An ultrasound screening study of 622 high-risk pregnancies at 10–13 weeks correctly diagnosed the two cases of exomphalos25. In two other screening studies of low-risk patients, involving 1632 pregnancies at 12–14 weeks35 and 1473 pregnancies at 10–14 weeks27, respectively, there were four cases of exomphalos (two in each) and they were all diagnosed in the first-trimester scan.

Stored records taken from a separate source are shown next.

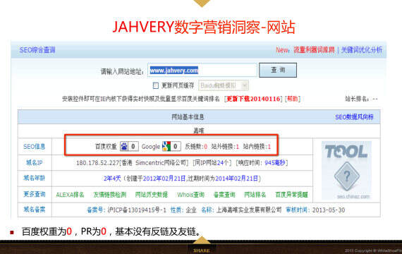Open SEO数据风向标 link
The image size is (402, 254).
click(x=354, y=117)
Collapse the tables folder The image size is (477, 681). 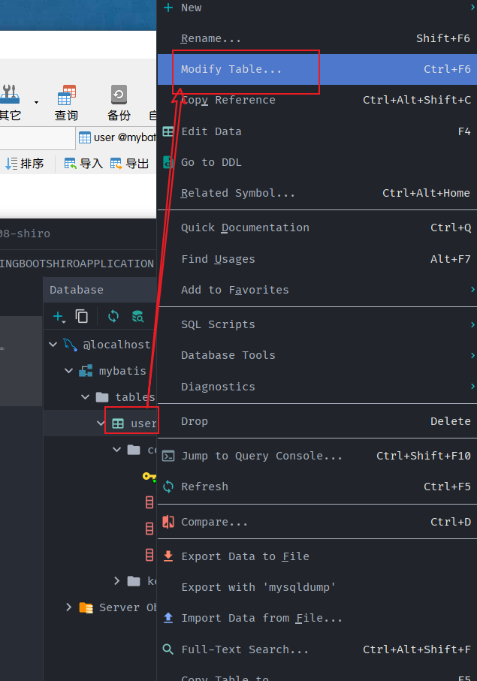(86, 397)
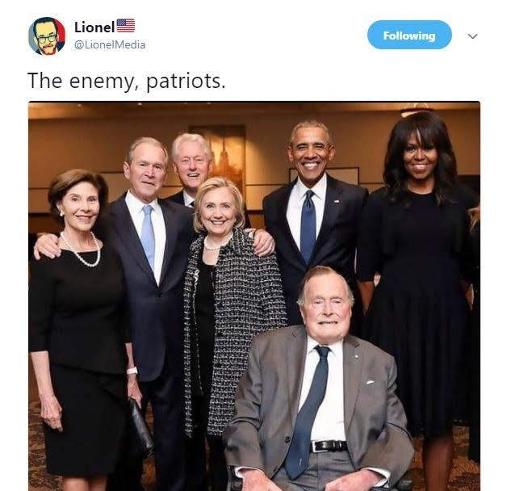
Task: Click the framed painting on the back wall
Action: (220, 155)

In a screening study for chromosomal abnormalities by assessment of fetal nuchal translucency thickness at 10–14 weeks of gestation, there were 15 726 pregnancies with a minimum gestation of 11 weeks and 4 days and, in this group, there were 18 cases of exomphalos72. In seven cases, the karyotype was normal, in nine there was trisomy 18, in one trisomy 13 and in one triploidy. Furthermore, in the total group, the prevalence of exomphalos in fetuses with trisomy 18 was 23%, in those with trisomy 13 it was 9%, in those with triploidy it was 13% and in those with no evidence of these chromosomal defects it was 0.045%. This study demonstrated that both the prevalence of exomphalos and the associated risk for chromosomal defects increase with maternal age and decrease with gestational age72.

 

Gastroschisis

This is a sporadic defect with a birth prevalence of about 1 in 4000. Evisceration of the intestine occurs through a small abdominal wall defect located just lateral and usually to the right of an intact umbilical cord. Prenatal diagnosis by ultrasound is based on the demonstration of the normally situated umbilicus and the herniated loops of intestine, which are free-floating. Associated chromosomal abnormalities are rare.

Surprisingly, although the incidence of gastroschisis in ultrasound studies during the second trimester of pregnancy is similar to that of exomphalos, there is a sparsity of reports on first-trimester diagnosis. Kushnir et al. reported a 13-week fetus with a free-floating cauliflower-shaped mass protruding through the fetal abdomen and to the right of a normally inserted umbilical cord; the diagnosis was confirmed after delivery at term73. Similarly, Guzman reported a 12-week fetus with gastroschisis; there was spontaneous rupture of membranes and intrauterine death at 22 weeks74.

 

Screening study

In an ultrasound screening study of 622 high-risk pregnancies at 10–13 weeks, there was one 11-week fetus with gastroschisis, encephalocele and kyphoscoliosis; the pregnancy was terminated25.